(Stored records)
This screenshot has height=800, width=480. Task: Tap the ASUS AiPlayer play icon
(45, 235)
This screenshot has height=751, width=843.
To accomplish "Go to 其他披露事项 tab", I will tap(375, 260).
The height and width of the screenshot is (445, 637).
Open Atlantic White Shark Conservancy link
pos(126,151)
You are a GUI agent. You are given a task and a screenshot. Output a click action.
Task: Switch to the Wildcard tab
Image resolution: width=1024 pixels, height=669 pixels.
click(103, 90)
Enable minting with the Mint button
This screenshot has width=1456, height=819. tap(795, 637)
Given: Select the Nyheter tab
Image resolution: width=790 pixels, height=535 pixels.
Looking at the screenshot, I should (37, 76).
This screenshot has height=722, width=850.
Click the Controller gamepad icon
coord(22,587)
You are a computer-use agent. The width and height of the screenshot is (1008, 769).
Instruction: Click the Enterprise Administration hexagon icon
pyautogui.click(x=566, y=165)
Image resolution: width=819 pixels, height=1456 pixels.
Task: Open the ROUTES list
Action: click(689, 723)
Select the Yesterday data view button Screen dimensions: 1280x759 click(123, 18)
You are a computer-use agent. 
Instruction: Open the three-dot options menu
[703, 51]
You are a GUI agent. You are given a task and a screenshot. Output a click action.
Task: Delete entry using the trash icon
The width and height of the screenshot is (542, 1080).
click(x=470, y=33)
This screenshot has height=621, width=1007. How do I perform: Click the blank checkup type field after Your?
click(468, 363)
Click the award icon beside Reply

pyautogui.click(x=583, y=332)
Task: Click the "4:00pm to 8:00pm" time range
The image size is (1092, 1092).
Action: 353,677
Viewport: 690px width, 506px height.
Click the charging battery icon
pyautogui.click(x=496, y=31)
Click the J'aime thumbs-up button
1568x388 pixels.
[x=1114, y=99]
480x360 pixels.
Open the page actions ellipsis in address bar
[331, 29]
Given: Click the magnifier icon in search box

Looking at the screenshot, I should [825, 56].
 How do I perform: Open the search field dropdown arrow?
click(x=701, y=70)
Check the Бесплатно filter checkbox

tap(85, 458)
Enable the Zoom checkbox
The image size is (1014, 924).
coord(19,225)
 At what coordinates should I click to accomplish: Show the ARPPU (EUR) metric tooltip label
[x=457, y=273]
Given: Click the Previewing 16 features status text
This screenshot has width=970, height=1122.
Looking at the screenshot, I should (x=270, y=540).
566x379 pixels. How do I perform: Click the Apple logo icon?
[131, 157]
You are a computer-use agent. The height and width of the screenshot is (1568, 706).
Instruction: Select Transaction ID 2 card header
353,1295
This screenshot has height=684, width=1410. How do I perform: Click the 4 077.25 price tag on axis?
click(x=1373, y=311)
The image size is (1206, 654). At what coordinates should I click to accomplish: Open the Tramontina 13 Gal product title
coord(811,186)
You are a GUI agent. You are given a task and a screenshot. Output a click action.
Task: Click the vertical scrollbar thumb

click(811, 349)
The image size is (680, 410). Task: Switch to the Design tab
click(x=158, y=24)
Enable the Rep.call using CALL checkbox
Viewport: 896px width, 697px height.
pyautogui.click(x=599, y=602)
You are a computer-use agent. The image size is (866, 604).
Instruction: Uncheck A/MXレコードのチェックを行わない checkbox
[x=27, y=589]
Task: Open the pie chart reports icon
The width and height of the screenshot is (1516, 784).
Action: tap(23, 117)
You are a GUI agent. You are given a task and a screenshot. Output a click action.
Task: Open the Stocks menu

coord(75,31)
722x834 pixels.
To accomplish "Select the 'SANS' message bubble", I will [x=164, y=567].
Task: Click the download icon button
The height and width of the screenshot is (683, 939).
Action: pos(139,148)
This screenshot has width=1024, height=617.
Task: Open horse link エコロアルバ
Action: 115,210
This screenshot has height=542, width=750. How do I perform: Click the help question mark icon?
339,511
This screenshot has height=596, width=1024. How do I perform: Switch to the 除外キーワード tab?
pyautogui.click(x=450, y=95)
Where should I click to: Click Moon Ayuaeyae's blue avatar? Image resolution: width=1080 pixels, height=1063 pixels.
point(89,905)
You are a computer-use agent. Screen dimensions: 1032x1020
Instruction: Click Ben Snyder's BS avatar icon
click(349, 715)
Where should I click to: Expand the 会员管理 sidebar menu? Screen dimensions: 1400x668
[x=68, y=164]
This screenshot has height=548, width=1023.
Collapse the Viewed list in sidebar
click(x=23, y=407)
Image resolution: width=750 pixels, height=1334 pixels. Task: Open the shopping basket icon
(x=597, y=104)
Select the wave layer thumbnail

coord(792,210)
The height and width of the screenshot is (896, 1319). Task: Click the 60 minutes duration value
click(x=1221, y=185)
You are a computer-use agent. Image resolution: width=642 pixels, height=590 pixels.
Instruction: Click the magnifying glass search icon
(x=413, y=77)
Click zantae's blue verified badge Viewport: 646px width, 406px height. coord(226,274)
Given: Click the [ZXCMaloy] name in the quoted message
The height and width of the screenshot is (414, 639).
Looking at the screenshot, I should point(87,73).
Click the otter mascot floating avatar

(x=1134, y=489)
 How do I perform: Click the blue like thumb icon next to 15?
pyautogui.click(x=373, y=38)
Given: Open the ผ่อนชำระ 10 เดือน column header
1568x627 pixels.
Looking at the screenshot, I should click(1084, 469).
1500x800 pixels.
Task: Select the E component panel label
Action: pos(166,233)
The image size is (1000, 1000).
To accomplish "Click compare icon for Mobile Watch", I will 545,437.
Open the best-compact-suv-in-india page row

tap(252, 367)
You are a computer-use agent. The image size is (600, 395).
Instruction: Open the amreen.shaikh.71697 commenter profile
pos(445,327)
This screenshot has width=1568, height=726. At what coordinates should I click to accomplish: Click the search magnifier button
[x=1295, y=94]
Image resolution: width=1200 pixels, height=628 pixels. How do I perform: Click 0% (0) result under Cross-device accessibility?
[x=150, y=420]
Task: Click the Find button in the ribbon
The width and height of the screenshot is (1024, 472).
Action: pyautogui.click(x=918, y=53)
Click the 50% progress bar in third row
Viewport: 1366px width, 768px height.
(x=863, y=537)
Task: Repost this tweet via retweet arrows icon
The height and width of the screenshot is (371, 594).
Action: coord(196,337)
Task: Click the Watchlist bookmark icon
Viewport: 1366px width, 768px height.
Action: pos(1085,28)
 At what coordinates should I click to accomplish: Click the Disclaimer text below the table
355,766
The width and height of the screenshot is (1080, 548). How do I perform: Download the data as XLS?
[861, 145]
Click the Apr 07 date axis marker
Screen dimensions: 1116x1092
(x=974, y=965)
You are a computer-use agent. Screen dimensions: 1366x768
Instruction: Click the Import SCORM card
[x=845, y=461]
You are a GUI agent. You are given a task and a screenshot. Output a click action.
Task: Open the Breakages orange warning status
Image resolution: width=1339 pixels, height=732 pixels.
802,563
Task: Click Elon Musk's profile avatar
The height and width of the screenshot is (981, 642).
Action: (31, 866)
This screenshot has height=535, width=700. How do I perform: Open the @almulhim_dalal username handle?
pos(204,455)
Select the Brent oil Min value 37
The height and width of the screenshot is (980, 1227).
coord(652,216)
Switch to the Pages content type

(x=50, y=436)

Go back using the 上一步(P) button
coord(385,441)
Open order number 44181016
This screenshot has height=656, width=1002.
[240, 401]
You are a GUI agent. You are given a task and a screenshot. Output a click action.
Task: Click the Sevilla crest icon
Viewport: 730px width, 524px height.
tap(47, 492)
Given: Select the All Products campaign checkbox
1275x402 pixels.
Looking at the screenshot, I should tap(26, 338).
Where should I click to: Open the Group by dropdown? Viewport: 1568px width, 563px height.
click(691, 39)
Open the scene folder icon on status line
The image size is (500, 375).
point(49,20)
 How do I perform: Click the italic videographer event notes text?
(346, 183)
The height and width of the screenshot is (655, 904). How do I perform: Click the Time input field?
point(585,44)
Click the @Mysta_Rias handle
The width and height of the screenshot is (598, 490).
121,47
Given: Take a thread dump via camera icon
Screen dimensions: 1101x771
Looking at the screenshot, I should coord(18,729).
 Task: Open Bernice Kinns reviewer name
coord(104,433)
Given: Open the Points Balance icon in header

* Work item
Keep to the lines above, from the first one through the line where "You are a computer-use agent. The width" appears, and copy them exactly.

* Solved problem
This screenshot has height=800, width=480. Task: Tap the ASUS AiPlayer play icon
(45, 235)
This screenshot has height=751, width=843.
To accomplish "Go to 其他披露事项 tab", I will tap(375, 260).
The height and width of the screenshot is (445, 637).
Open Atlantic White Shark Conservancy link
pos(126,151)
You are a GUI agent. You are given a task and a screenshot. Output a click action.
Task: Switch to the Wildcard tab
Image resolution: width=1024 pixels, height=669 pixels.
click(103, 90)
Enable minting with the Mint button
This screenshot has width=1456, height=819. tap(795, 637)
Given: Select the Nyheter tab
Image resolution: width=790 pixels, height=535 pixels.
Looking at the screenshot, I should (37, 76).
This screenshot has height=722, width=850.
Click the Controller gamepad icon
coord(22,587)
You are a computer-use agent. The width and height of the screenshot is (1008, 769).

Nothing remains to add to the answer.